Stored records

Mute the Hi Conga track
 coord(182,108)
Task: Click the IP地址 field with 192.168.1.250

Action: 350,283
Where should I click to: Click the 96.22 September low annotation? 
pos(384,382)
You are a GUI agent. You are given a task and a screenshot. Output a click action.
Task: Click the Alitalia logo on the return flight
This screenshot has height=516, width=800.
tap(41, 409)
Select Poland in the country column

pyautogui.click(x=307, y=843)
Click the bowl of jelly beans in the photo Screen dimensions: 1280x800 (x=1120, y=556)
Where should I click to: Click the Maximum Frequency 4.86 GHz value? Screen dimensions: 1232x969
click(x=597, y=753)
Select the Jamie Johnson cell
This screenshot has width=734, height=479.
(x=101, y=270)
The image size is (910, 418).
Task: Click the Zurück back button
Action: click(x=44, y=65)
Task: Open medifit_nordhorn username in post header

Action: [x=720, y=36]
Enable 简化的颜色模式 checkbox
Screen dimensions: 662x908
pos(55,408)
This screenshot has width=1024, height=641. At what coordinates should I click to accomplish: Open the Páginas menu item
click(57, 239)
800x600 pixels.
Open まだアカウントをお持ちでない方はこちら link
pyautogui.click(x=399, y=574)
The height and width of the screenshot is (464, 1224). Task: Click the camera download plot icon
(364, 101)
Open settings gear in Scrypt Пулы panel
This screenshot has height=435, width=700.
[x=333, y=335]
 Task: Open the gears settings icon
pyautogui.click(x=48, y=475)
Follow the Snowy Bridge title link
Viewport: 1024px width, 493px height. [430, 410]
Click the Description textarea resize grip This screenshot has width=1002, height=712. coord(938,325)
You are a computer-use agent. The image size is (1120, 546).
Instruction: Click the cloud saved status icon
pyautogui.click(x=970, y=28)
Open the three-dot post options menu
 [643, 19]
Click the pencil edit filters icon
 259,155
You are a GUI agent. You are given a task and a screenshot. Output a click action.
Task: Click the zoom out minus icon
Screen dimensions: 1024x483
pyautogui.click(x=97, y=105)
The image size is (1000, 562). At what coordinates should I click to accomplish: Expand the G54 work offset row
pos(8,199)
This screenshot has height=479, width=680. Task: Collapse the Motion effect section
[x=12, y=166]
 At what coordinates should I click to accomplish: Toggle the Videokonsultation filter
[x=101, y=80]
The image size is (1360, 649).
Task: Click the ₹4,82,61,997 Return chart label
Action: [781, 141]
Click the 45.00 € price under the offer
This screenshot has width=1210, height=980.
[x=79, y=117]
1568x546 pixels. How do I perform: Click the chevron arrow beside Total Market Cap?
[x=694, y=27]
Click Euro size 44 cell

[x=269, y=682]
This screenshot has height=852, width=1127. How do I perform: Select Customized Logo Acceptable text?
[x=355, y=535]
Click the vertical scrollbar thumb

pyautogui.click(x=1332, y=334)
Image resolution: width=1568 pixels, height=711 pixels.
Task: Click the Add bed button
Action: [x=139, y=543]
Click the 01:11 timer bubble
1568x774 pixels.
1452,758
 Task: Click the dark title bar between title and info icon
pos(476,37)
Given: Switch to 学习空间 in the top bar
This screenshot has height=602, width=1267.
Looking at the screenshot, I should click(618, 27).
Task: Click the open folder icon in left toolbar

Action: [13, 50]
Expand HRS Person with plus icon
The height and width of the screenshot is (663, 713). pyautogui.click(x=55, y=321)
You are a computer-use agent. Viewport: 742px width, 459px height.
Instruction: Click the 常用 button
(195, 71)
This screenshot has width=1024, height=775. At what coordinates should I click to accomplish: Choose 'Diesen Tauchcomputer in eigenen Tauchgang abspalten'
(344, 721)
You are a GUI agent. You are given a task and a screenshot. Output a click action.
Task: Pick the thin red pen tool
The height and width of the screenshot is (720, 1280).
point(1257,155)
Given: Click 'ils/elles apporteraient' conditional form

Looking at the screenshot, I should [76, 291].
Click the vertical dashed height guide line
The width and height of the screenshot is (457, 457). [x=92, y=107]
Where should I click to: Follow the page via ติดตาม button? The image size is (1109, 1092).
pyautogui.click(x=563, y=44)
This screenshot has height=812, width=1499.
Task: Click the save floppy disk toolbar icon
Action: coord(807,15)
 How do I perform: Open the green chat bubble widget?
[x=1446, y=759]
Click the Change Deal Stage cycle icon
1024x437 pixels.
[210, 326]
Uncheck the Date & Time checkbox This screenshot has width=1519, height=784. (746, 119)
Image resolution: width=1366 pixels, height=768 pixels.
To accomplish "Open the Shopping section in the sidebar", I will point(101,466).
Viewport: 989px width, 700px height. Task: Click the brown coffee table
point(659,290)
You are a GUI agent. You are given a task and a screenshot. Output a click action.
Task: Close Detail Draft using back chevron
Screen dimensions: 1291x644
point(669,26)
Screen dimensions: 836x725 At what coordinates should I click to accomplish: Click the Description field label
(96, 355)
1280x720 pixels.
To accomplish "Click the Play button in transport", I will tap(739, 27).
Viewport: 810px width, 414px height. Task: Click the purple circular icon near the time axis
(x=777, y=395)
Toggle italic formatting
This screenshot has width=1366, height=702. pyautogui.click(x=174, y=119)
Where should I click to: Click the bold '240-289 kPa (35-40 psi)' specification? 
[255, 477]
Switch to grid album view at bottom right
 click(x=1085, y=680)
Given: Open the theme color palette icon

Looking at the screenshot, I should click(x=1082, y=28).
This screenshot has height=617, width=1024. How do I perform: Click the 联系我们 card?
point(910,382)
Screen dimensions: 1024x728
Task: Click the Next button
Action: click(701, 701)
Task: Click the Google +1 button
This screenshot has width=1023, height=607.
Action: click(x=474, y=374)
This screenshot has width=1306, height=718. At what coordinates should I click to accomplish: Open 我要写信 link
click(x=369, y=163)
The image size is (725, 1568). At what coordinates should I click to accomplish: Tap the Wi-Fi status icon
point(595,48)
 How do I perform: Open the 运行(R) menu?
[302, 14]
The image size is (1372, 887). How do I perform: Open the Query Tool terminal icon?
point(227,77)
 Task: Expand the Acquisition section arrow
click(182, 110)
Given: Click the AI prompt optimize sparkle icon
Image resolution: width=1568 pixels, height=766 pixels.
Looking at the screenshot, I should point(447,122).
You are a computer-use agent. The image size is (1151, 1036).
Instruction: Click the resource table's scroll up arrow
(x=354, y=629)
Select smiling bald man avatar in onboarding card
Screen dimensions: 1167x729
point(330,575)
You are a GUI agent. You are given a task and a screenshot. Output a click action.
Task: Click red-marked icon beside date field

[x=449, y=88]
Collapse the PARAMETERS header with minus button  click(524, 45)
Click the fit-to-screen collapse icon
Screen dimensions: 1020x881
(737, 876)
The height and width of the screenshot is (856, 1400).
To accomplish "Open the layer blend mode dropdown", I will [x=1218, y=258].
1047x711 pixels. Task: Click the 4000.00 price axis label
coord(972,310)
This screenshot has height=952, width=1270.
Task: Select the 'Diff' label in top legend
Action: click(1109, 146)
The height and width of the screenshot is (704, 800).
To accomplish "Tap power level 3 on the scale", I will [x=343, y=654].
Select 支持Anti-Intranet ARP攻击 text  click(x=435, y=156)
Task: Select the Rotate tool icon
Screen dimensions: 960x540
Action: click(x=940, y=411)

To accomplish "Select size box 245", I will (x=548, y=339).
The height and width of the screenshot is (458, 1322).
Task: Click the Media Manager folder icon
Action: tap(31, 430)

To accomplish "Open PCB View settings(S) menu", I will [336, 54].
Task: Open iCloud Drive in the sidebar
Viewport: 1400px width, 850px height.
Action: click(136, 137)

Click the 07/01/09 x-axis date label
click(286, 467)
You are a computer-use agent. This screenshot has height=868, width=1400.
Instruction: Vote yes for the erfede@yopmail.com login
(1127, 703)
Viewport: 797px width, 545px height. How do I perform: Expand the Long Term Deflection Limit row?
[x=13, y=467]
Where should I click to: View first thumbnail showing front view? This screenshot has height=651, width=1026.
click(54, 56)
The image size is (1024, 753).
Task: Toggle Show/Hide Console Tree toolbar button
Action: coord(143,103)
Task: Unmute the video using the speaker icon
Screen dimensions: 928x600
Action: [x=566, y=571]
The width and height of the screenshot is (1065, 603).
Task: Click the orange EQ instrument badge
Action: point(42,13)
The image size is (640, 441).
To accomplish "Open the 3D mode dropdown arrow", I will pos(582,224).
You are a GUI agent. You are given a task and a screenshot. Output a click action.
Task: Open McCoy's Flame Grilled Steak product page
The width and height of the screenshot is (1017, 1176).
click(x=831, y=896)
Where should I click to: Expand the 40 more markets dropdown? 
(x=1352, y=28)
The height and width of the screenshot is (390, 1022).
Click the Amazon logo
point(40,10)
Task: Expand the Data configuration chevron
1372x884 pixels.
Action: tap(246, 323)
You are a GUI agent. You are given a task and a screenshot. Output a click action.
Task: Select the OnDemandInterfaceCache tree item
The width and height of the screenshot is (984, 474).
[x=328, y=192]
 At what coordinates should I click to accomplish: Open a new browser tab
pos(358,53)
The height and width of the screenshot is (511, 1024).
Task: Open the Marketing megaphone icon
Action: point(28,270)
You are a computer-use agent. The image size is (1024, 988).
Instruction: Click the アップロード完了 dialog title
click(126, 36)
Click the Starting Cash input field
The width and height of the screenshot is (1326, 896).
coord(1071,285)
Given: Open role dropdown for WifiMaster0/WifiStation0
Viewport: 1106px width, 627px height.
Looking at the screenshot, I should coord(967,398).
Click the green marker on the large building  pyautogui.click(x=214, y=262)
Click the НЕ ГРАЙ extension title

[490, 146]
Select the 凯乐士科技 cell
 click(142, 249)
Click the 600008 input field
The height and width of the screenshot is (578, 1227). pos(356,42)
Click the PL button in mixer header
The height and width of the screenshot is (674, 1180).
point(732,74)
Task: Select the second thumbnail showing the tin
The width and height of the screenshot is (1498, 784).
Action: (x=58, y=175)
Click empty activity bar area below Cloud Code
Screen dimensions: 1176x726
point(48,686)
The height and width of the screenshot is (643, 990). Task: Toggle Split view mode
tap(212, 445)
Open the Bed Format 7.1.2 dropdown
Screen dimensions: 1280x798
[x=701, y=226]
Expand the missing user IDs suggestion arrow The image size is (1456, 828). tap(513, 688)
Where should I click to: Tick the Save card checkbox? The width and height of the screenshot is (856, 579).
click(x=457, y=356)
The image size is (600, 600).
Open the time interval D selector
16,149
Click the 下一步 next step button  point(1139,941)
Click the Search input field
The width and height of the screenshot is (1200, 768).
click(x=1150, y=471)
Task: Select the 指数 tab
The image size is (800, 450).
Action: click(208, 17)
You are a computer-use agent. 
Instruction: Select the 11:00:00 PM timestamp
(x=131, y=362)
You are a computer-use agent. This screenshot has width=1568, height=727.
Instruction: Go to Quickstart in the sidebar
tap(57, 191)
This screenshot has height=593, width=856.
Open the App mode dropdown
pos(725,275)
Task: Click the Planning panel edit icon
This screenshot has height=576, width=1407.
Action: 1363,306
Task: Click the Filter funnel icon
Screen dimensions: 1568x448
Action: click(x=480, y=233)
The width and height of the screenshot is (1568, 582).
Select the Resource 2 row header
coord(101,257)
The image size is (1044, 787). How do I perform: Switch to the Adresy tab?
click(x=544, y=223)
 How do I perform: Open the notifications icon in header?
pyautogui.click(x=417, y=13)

- WHAT YOU WILL DO:
Would you return, unchanged, the lines from the one containing "Click the Search input field" through the end of the entries?

- TASK RESPONSE:
Click the Search input field
The width and height of the screenshot is (1200, 768).
click(x=1150, y=471)
Task: Select the 指数 tab
The image size is (800, 450).
Action: click(208, 17)
You are a computer-use agent. 
Instruction: Select the 11:00:00 PM timestamp
(x=131, y=362)
You are a computer-use agent. This screenshot has width=1568, height=727.
Instruction: Go to Quickstart in the sidebar
tap(57, 191)
This screenshot has height=593, width=856.
Open the App mode dropdown
pos(725,275)
Task: Click the Planning panel edit icon
This screenshot has height=576, width=1407.
Action: 1363,306
Task: Click the Filter funnel icon
Screen dimensions: 1568x448
Action: click(x=480, y=233)
The width and height of the screenshot is (1568, 582).
Select the Resource 2 row header
coord(101,257)
The image size is (1044, 787). How do I perform: Switch to the Adresy tab?
click(x=544, y=223)
 How do I perform: Open the notifications icon in header?
pyautogui.click(x=417, y=13)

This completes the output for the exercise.